Wednesday, March 17, 2021, 8 pm EST/Thursday, March 18, 2021, 9 am JST
$15/ $10 for JASGP Members
For Women’s History Month, JASGP presents “Tsuda Umeko: Philadelphia to Japan, Pioneering Women’s Education” with Prof. Masako Iino, former President and Professor Emeritus of Tsuda University, Tokyo and Dr. Linda H. Chance, Professor of East Asian Studies at University of Pennsylvania.
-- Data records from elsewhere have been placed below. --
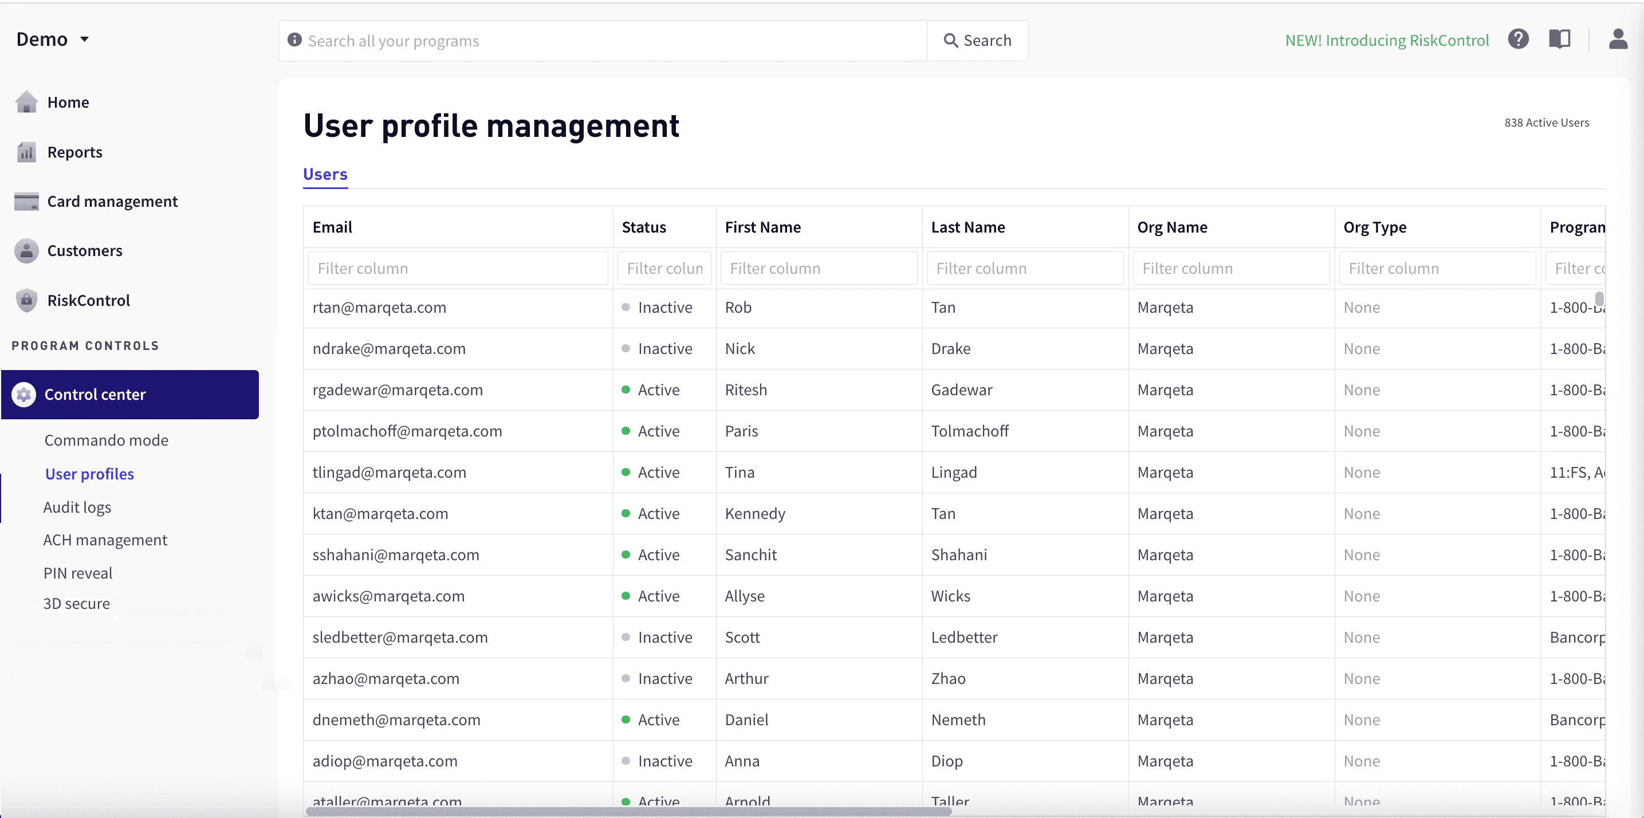Switch to the Users tab

point(325,174)
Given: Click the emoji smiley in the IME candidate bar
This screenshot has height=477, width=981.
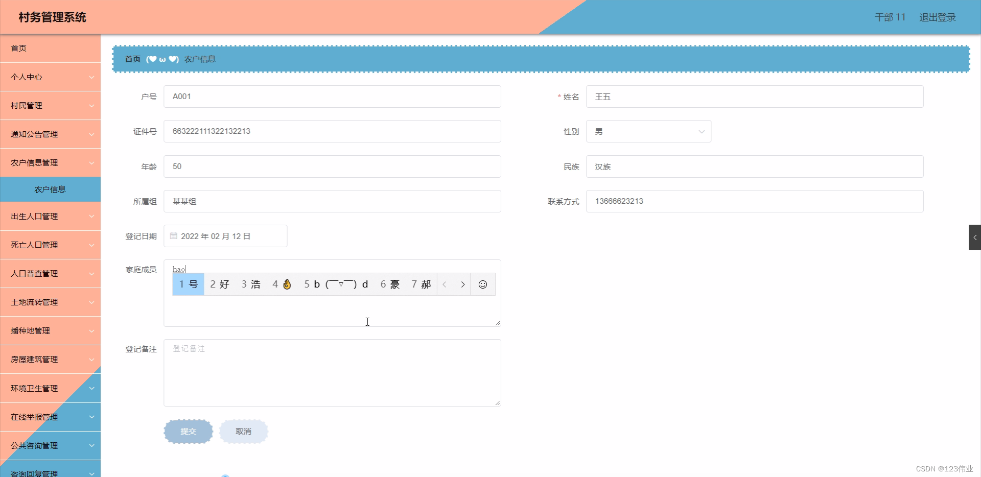Looking at the screenshot, I should coord(482,284).
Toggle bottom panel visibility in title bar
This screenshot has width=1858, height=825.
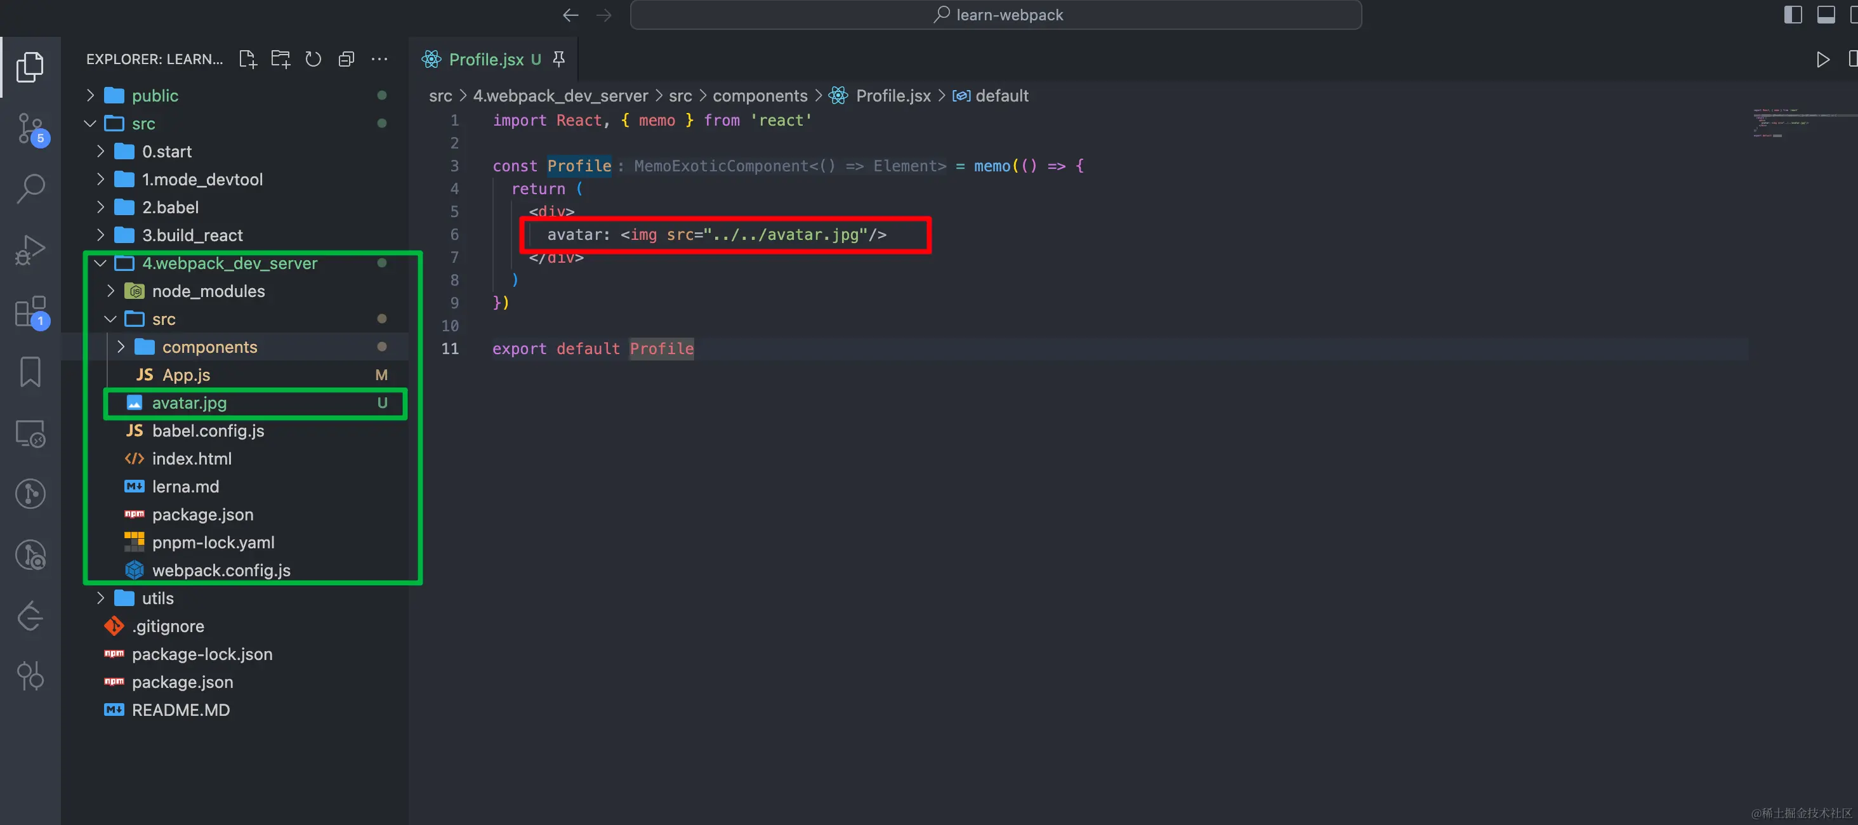point(1826,14)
Tsuda Umeko (1864–1929) was born in Japan, raised in the US from the age of 6 to 18. Umeko was volunteered by her father, Sen, as one of five women members of the Iwakura mission. After returning to Japan in 1882, she encountered severe restrictions on young women’s education in Meiji period Japan. Umeko returned to the US to study at Bryn Mawr College near Philadelphia from 1889 to 1892, majoring in biology and education. During this time, Umeko made numerous public speeches about women’s education in Japan, and raised funds to establish a scholarship for Japanese women to study abroad. Eight years after returning to Japan, in 1900, Umeko founded an English language school that became Tsuda University after the Second World War.
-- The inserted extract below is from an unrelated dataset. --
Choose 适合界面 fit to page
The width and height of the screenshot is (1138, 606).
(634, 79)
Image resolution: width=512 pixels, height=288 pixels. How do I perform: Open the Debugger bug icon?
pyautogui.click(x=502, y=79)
Today, Tsuda University is one of the most prominent Universities in Japan, and Tsuda Umeko is known for improving the social status of women with impact that extends into the present era.
This program is supported by the Japan Currents program at National Association of Japan-America Societies, funded by the Embassy of Japan in Washington, DC.
Former President and Professor Emeritus of Tsuda University, Tokyo
Professor Masako Iino has a BA from Tsuda University and MA in American history from Syracuse University, where she was a Fulbright scholar. She has taught American history, U.S.-Japan relations, and immigration studies at Tsuda University for many years. She also taught at McGill University and Acadia University and was a visiting professor at the University of California, Berkeley, and Bryn Mawr College, Pennsylvania. Her numerous publications include Another History of US-Japan Relations: Japanese Americans Swayed by the Cooperation and the Disputes between the Two Nations (Yuhikaku 2000), People Who Supported Umeko Tsuda (co-editor and author) (Yuhikaku, 2000), Searching Ethnic America: Multiple Approaches to “E Pluribus Unum” (editor) (Sairyu-sha, 2015), and Ethnic America (co-author) (Yuhikaku, 1984, 2017).
Dr. Linda H. Chance
Associate Professor of Japanese Language and Literature in the Department of East Asian Languages and Civilizations at the University of Pennsylvania
Dr. Chance’s main field is prose of medieval Japan, particularly the random essay form (zuihitsu). She is interested in how texts come to be read as they are, which I approach through commentarial and reception histories, as well as genre study. The influences of Buddhist thought, gender, the various types of writing practiced in Japan, and musical modes of transmission guide hery long-term research agenda. She co-edited, with Tetsuko Toda, Phila-Nipponica: An Historic Guide to Philadelphia and Japan (Japan America Society of Greater Philadelphia, 2015). She is also co-editing a forthcoming volume on Japan and Philadelphia’s Quaker connections, which includes Tsuda Umeko’s education at Bryn Mawr College.